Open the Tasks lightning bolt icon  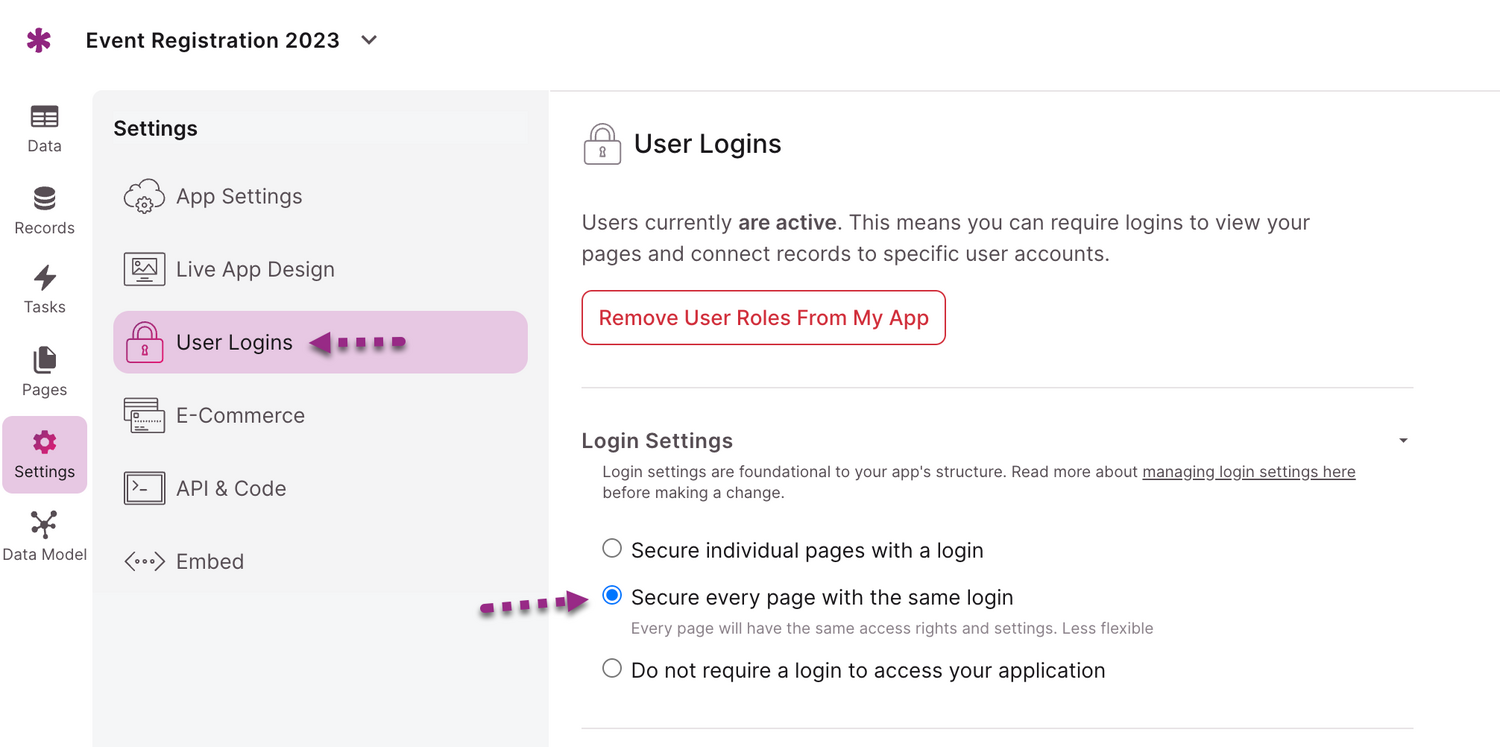point(44,278)
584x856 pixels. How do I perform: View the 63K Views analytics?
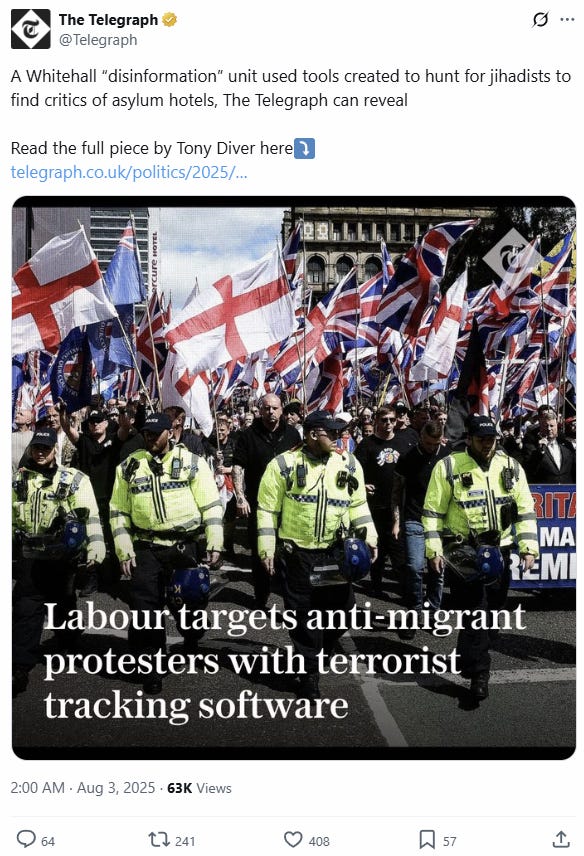[199, 788]

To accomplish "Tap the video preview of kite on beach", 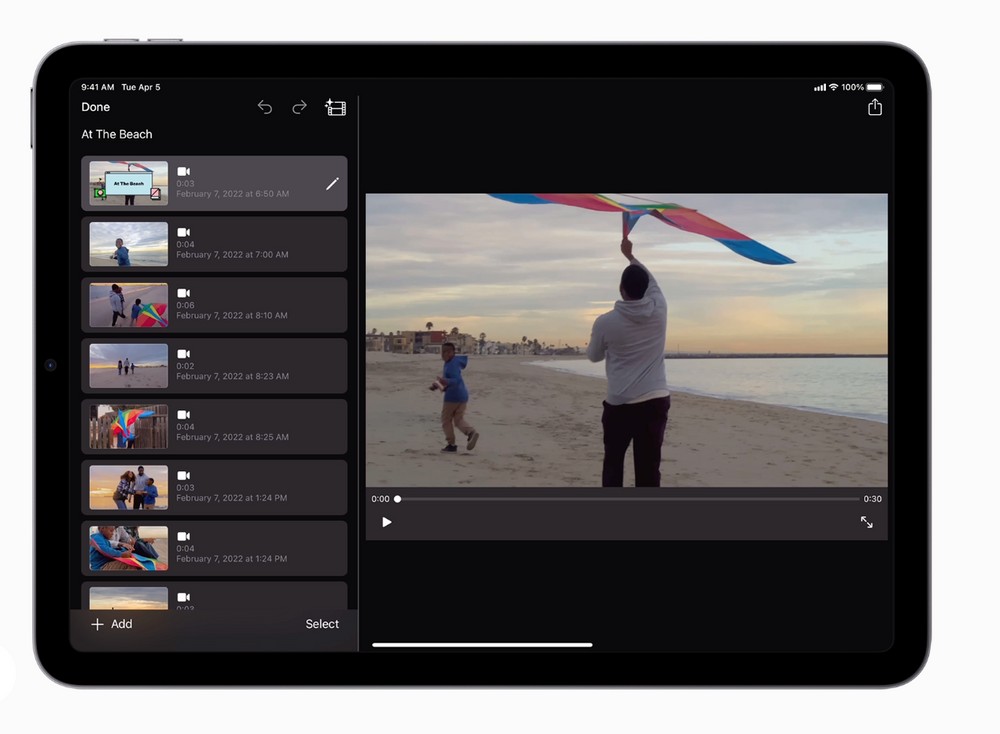I will pos(626,340).
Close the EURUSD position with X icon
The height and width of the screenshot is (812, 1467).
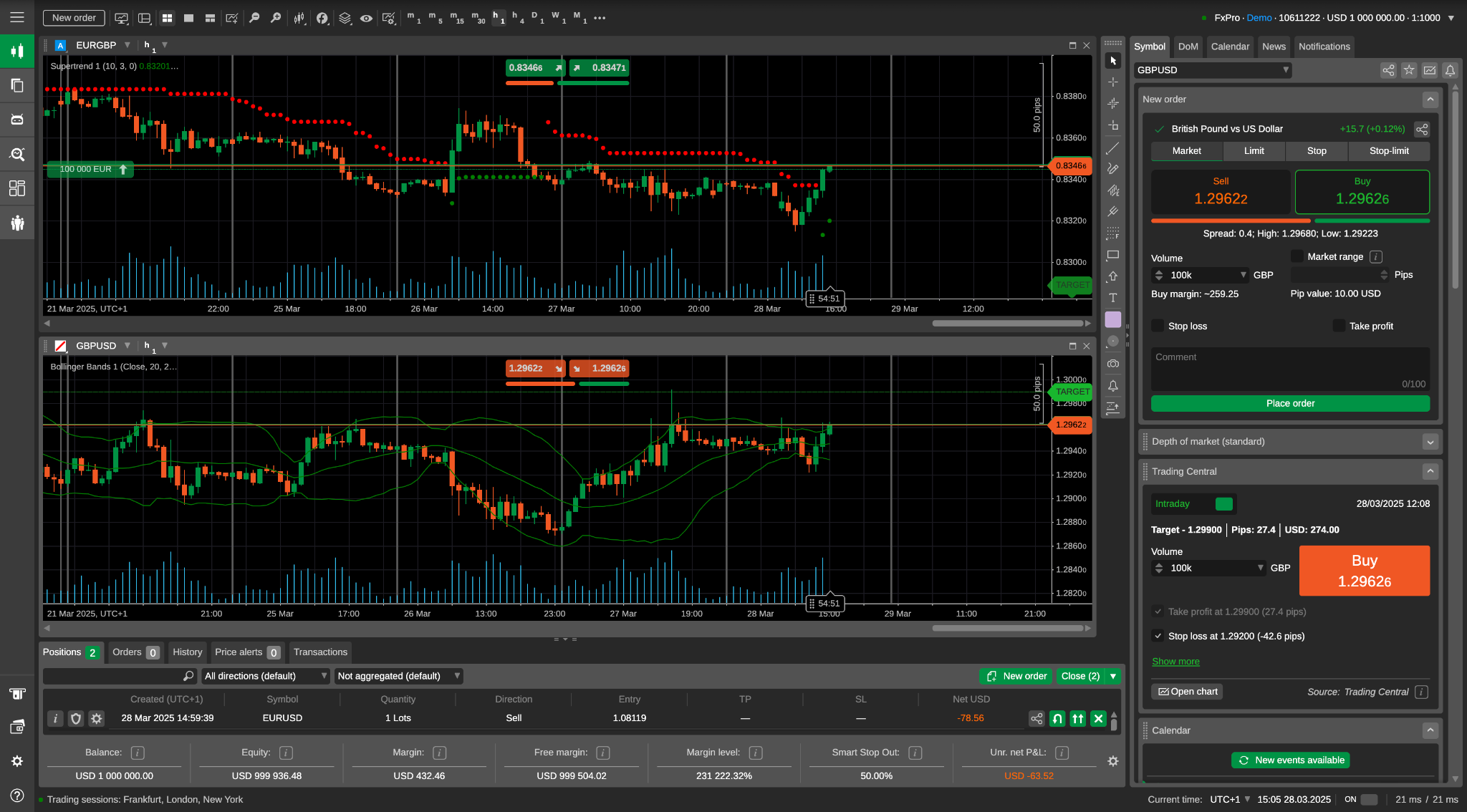(x=1098, y=718)
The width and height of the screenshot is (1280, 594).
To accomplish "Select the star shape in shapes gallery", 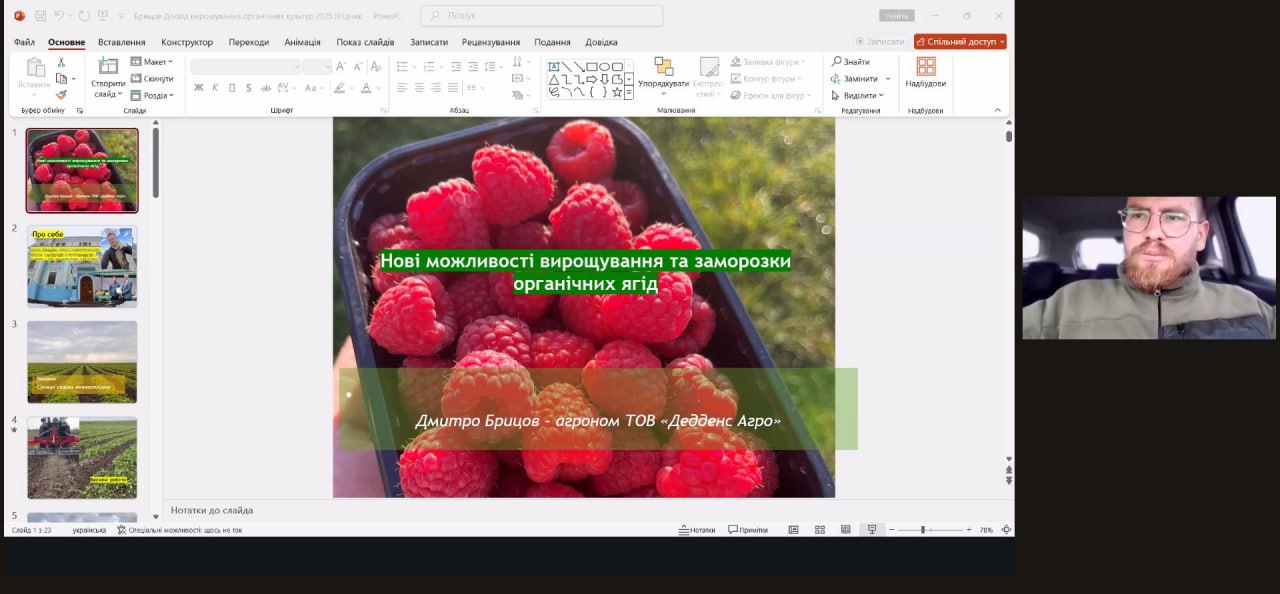I will [x=617, y=92].
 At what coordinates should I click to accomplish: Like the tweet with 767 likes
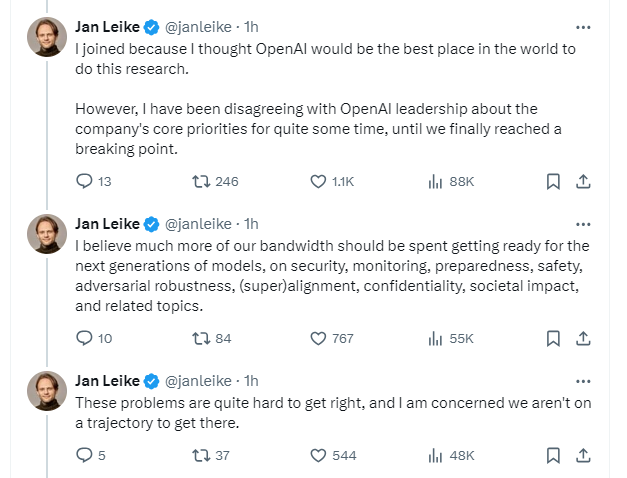click(319, 338)
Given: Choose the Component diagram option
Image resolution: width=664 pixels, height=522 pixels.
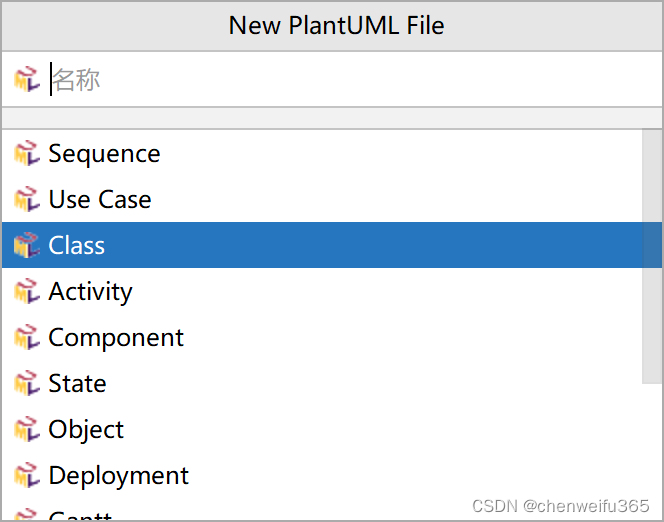Looking at the screenshot, I should (322, 337).
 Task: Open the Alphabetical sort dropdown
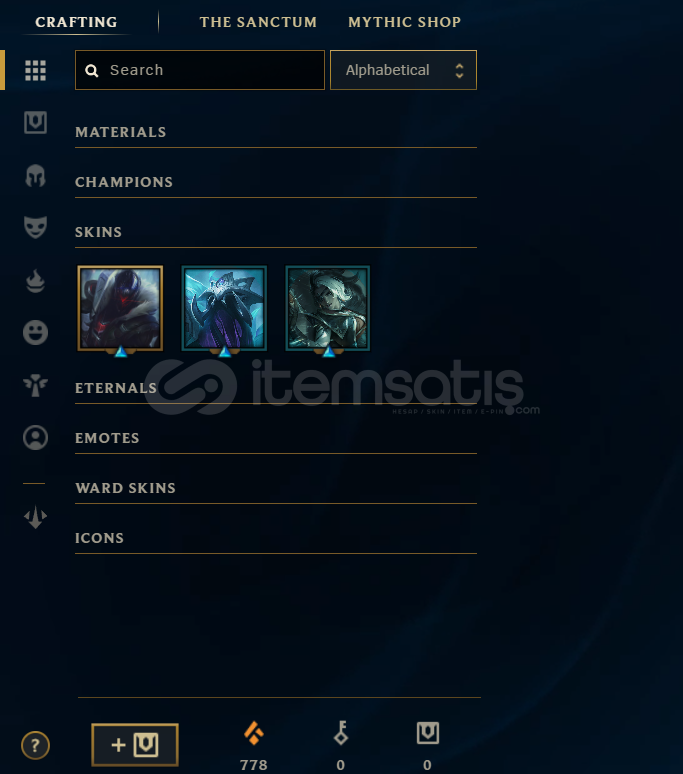coord(403,70)
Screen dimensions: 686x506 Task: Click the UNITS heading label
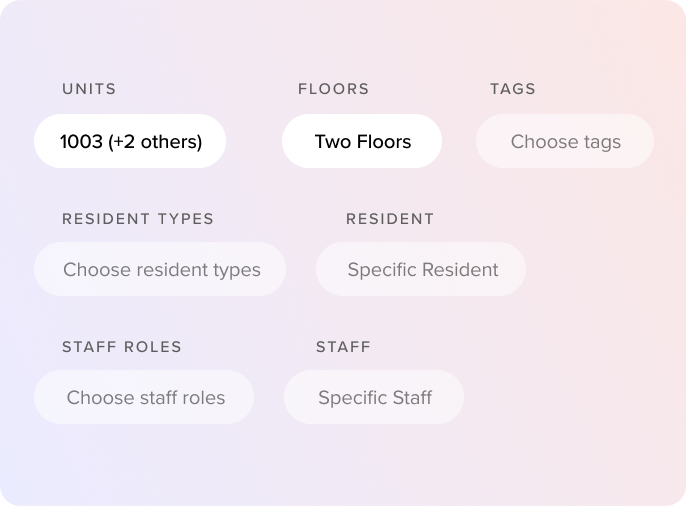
──────────
Print exactly the span of lines that begins with the line containing "At what coordinates" and ends with the last line of the listing, with no pictures.

 At what coordinates should I click to accomplish: Like the tweet with 767 likes
click(319, 338)
Given: Choose the Component diagram option
Image resolution: width=664 pixels, height=522 pixels.
Looking at the screenshot, I should (322, 337).
 Task: Open the Alphabetical sort dropdown
coord(403,70)
Screen dimensions: 686x506 Task: Click the UNITS heading label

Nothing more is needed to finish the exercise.